Mientras desde Morena cuestionan, descalifican o simplemente se ausentan cuando se trata de respaldar acciones encaminadas a fortalecer la seguridad, Chihuahua necesita exactamente lo contrario: que todos estén del mismo lado, del lado de la ley y en contra del crimen organizado. Porque en materia de seguridad no debería existir cálculo político.

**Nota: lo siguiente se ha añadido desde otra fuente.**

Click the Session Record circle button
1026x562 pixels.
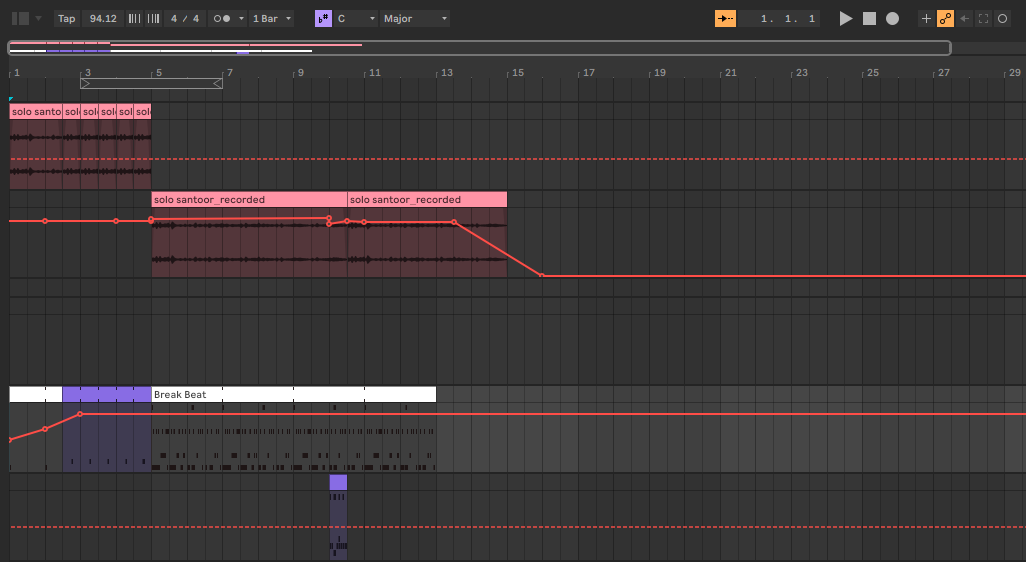coord(1002,18)
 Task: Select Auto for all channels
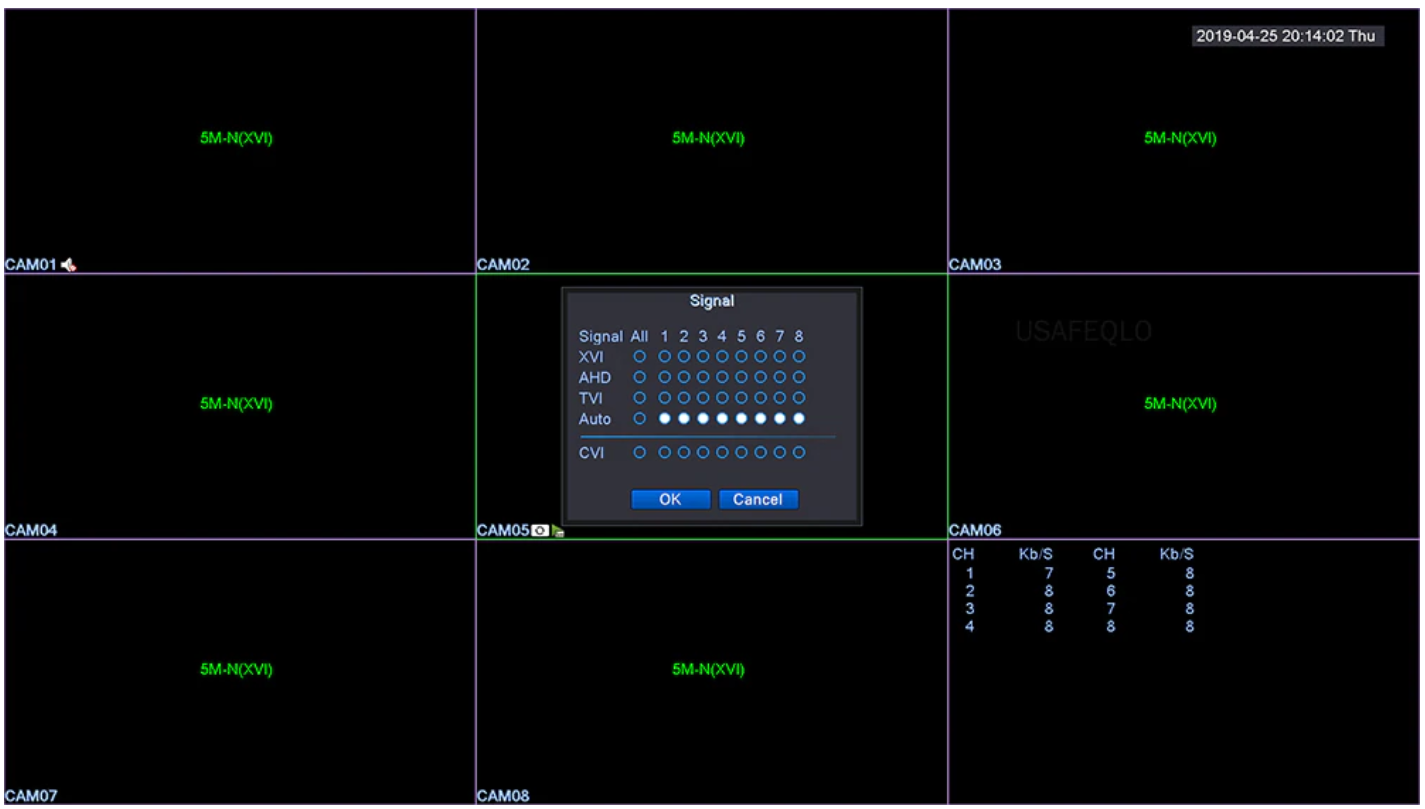click(638, 418)
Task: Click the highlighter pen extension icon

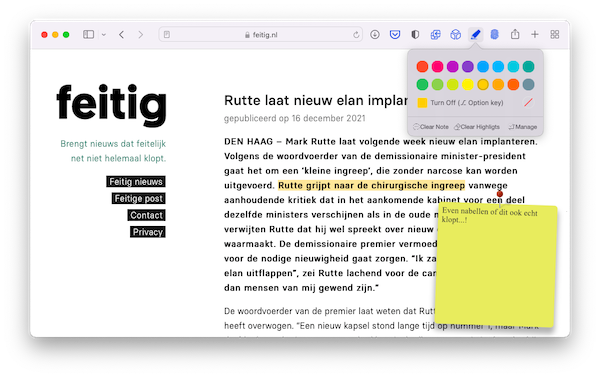Action: click(475, 35)
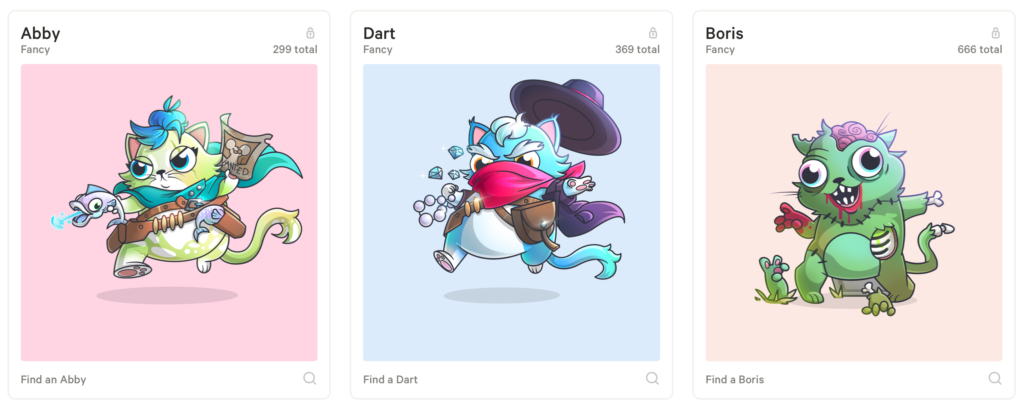Screen dimensions: 1024x408
Task: Click the 369 total count label
Action: 637,50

No importa si la estrategia viene del PAN, de Morena, del PRI o de cualquier otro partido. Cuando se trata de enfrentar a quienes amenazan a las familias, el color partidista debería quedar en segundo plano. Lo que está en juego es mucho más importante que una disputa entre gobiernos. Y aquí vale decirlo con todas sus letras: en materia de seguridad, la omisión también termina siendo una postura.

No basta con criticar, poner condiciones, cuestionar las herramientas de inteligencia o buscarle el lado político a cada acción emprendida contra la delincuencia. También hay que sumarse. También hay que coordinarse. También hay que aportar.

Porque cuando el crimen organizado avanza, no pregunta quién gobierna. Y cuando una familia pierde a uno de los suyos, tampoco pregunta de qué partido era el funcionario que pudo haber hecho algo para evitarlo.

Por eso luego no debería sorprenderles que, ante determinadas posturas, haya ciudadanos que los señalen con calificativos como “narcopartido” o “Gobierno de la Muerte”. Si esos señalamientos molestan, la mejor manera de rechazarlos no es con discursos ni descalificaciones. Es con hechos.

Es demostrando que frente al crimen organizado no existen intereses partidistas por encima de la seguridad de los chihuahuenses. Es cerrando filas con las instituciones cuando se combate a los delincuentes. Es facilitando la coordinación, compartiendo información y utilizando toda la tecnología disponible. Porque el ciudadano no quiere saber quién se llevó la fotografía, quién inauguró la obra o quién obtuvo el mérito político. Quiere vivir seguro. Y ojalá los ciudadanos tampoco olviden estas posturas cuando llegue el momento de acudir a las urnas. Porque lo que está en juego no es solamente una elección más. Está en juego el Chihuahua que tendremos durante los próximos años. Y quizá entonces la ciudadanía tenga muy presente quién estuvo del lado de la ley cuando había que estarlo… y quién prefirió quedarse mirando desde la orilla.